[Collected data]
╭──

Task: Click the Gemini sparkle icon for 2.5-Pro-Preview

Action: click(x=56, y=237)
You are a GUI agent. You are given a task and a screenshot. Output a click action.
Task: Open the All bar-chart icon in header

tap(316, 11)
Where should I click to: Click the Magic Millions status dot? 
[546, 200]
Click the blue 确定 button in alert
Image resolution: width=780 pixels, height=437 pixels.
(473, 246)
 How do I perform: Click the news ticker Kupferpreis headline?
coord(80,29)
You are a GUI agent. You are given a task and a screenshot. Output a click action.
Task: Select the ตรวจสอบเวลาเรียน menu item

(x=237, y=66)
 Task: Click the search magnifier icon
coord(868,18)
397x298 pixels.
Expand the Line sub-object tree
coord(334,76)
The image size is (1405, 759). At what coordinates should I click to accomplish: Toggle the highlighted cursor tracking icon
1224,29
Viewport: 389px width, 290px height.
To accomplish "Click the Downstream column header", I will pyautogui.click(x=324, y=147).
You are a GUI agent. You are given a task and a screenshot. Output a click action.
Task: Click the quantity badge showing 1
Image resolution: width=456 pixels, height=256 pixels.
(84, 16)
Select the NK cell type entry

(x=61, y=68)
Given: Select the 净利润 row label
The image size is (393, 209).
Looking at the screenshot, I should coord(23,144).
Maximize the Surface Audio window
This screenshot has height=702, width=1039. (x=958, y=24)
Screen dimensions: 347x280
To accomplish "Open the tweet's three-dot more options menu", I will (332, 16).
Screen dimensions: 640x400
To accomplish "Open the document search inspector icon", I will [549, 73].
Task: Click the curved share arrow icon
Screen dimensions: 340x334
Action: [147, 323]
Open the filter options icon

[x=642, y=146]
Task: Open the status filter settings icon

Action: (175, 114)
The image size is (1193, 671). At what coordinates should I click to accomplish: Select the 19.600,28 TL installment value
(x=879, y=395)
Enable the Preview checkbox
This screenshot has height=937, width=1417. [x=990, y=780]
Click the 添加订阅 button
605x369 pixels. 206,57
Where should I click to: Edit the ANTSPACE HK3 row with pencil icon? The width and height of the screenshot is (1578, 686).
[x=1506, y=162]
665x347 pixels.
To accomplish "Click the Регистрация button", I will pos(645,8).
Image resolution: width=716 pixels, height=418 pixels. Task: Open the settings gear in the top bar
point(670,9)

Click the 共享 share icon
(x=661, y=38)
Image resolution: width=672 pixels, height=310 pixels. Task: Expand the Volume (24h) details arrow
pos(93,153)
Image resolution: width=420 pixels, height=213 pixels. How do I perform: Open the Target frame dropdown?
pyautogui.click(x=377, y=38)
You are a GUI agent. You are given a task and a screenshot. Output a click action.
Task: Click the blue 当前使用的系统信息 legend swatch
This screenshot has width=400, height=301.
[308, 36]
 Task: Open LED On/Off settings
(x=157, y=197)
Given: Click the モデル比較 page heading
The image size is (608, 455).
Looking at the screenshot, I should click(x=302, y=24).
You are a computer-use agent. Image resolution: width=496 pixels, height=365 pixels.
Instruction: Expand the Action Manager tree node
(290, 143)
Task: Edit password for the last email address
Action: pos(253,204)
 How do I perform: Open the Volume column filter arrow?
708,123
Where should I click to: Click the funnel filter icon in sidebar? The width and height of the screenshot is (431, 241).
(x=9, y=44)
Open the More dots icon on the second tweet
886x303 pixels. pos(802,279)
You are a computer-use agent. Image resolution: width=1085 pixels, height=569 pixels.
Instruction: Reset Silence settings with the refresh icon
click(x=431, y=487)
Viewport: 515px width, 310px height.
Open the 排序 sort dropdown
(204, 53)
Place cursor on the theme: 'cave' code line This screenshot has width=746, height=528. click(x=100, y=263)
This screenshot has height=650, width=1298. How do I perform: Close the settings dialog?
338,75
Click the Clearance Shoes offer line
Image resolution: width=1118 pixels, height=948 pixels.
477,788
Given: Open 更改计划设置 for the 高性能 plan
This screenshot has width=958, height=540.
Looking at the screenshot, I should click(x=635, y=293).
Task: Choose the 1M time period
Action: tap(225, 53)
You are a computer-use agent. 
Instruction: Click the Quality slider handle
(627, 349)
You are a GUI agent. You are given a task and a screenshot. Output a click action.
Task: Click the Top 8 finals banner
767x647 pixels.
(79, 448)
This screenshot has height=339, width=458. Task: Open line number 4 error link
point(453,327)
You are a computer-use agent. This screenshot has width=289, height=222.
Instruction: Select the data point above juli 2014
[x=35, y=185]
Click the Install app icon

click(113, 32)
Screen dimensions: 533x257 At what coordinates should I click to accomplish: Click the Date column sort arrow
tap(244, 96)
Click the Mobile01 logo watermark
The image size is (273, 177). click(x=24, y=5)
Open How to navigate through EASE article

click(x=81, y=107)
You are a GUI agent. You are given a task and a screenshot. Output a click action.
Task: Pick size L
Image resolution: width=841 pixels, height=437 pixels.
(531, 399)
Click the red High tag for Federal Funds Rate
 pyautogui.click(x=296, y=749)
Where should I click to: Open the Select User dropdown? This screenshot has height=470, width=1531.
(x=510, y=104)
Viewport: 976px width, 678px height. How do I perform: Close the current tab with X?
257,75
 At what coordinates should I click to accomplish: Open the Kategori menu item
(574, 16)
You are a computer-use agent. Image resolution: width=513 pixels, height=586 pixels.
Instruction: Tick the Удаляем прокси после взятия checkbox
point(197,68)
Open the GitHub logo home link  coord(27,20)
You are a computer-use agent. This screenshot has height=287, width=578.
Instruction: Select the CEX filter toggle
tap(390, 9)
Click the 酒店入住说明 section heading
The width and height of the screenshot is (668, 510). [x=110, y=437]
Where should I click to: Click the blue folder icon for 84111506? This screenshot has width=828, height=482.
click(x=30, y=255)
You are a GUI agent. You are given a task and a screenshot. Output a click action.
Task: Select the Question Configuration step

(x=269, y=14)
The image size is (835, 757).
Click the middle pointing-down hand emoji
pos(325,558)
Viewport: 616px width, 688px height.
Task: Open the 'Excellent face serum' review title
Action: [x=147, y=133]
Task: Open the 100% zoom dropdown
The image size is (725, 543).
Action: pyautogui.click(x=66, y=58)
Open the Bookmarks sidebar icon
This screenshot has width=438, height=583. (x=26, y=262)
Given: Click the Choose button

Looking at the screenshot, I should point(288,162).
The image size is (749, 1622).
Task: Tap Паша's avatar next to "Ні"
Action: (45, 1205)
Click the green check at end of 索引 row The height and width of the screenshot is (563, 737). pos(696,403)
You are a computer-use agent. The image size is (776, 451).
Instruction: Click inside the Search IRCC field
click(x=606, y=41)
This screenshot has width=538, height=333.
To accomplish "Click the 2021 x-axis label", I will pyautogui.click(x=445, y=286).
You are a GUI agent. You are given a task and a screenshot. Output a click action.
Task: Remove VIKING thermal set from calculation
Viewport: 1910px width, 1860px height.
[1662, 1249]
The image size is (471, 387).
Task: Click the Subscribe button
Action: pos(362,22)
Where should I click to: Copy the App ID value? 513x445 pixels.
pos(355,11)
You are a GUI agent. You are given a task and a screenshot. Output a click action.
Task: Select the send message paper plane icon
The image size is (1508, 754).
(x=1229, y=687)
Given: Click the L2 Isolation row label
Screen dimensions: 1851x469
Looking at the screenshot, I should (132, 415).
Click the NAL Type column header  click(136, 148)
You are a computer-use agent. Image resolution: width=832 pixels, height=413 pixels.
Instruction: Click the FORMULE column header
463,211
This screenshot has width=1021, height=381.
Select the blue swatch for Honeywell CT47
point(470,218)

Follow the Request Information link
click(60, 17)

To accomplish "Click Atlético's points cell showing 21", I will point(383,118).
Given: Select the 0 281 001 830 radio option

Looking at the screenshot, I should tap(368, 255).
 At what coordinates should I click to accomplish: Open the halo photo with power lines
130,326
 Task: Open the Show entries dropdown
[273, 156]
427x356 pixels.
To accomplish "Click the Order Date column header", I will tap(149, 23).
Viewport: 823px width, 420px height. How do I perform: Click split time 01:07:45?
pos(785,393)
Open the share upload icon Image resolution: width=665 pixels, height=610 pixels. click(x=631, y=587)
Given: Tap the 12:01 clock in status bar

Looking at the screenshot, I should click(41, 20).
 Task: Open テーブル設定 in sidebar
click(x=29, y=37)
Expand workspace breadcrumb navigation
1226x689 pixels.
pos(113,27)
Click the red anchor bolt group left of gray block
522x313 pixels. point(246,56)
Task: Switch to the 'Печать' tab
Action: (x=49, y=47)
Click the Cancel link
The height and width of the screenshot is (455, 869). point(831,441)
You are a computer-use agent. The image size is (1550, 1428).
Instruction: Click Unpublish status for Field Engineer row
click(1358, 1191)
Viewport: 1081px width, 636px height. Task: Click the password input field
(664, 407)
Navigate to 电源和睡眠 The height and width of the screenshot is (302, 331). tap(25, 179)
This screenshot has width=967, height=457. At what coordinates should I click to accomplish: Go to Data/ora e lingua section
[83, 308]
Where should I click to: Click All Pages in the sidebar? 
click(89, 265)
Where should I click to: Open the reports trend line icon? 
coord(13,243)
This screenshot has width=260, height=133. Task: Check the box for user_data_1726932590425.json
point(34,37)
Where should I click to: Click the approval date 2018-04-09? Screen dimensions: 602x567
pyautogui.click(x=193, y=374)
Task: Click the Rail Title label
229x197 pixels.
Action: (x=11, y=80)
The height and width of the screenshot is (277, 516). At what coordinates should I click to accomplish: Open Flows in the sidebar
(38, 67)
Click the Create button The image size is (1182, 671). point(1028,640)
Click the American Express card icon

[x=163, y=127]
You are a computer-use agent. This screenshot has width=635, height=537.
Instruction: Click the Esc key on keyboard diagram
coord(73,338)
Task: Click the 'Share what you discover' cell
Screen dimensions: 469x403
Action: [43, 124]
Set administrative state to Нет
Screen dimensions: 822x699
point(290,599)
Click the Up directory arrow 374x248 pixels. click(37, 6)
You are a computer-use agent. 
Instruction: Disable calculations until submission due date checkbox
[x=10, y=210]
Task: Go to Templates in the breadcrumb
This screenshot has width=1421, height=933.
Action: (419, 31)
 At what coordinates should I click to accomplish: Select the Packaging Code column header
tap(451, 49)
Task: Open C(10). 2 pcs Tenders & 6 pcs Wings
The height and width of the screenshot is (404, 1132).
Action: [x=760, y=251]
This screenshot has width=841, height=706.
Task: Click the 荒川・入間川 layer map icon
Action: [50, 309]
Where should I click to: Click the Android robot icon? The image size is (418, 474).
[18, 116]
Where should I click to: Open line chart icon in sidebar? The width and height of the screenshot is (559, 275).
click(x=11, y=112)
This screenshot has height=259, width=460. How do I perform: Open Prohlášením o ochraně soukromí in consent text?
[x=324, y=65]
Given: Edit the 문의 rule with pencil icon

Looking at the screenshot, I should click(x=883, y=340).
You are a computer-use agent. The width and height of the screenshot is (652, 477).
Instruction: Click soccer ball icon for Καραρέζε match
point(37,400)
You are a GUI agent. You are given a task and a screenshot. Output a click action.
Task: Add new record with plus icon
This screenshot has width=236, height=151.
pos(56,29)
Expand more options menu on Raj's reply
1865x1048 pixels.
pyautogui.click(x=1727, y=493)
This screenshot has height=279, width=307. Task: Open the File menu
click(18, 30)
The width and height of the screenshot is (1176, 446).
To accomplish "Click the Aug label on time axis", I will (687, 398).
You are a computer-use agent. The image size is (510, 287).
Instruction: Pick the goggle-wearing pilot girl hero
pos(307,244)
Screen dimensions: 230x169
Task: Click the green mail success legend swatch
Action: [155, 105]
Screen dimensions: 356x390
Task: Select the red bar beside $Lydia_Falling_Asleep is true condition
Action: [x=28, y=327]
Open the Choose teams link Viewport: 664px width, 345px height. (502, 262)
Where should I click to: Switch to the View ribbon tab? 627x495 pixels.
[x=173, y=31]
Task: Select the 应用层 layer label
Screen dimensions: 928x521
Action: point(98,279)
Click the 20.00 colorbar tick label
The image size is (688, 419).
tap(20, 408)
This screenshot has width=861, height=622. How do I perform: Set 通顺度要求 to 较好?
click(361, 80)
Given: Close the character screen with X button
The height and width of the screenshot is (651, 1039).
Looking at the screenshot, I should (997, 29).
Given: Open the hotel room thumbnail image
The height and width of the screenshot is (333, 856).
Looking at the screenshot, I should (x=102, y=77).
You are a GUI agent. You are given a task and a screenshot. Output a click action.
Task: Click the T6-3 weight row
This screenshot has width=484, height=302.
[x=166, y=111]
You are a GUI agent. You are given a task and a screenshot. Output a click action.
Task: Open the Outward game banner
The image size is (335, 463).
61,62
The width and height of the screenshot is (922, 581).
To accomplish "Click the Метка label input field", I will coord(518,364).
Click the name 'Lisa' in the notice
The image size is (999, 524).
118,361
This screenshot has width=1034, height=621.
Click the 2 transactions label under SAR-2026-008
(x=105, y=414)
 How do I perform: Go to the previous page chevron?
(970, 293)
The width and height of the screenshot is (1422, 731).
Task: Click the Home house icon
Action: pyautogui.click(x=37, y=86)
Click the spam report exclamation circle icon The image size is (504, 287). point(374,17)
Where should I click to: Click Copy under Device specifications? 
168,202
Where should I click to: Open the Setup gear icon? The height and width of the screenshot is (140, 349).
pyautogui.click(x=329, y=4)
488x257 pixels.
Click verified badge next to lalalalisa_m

╰──

### TASK DETAILS
Take the lines above from the first through the one containing "Task: Click the quantity badge showing 1" and reproduce them exactly; include nothing else.

### EXPECTED ANSWER
Task: Click the Gemini sparkle icon for 2.5-Pro-Preview

Action: click(x=56, y=237)
You are a GUI agent. You are given a task and a screenshot. Output a click action.
Task: Open the All bar-chart icon in header

tap(316, 11)
Where should I click to: Click the Magic Millions status dot? 
[546, 200]
Click the blue 确定 button in alert
Image resolution: width=780 pixels, height=437 pixels.
(473, 246)
 How do I perform: Click the news ticker Kupferpreis headline?
coord(80,29)
You are a GUI agent. You are given a task and a screenshot. Output a click action.
Task: Select the ตรวจสอบเวลาเรียน menu item

(x=237, y=66)
 Task: Click the search magnifier icon
coord(868,18)
397x298 pixels.
Expand the Line sub-object tree
coord(334,76)
The image size is (1405, 759). At what coordinates should I click to accomplish: Toggle the highlighted cursor tracking icon
1224,29
Viewport: 389px width, 290px height.
To accomplish "Click the Downstream column header", I will pyautogui.click(x=324, y=147).
You are a GUI agent. You are given a task and a screenshot. Output a click action.
Task: Click the quantity badge showing 1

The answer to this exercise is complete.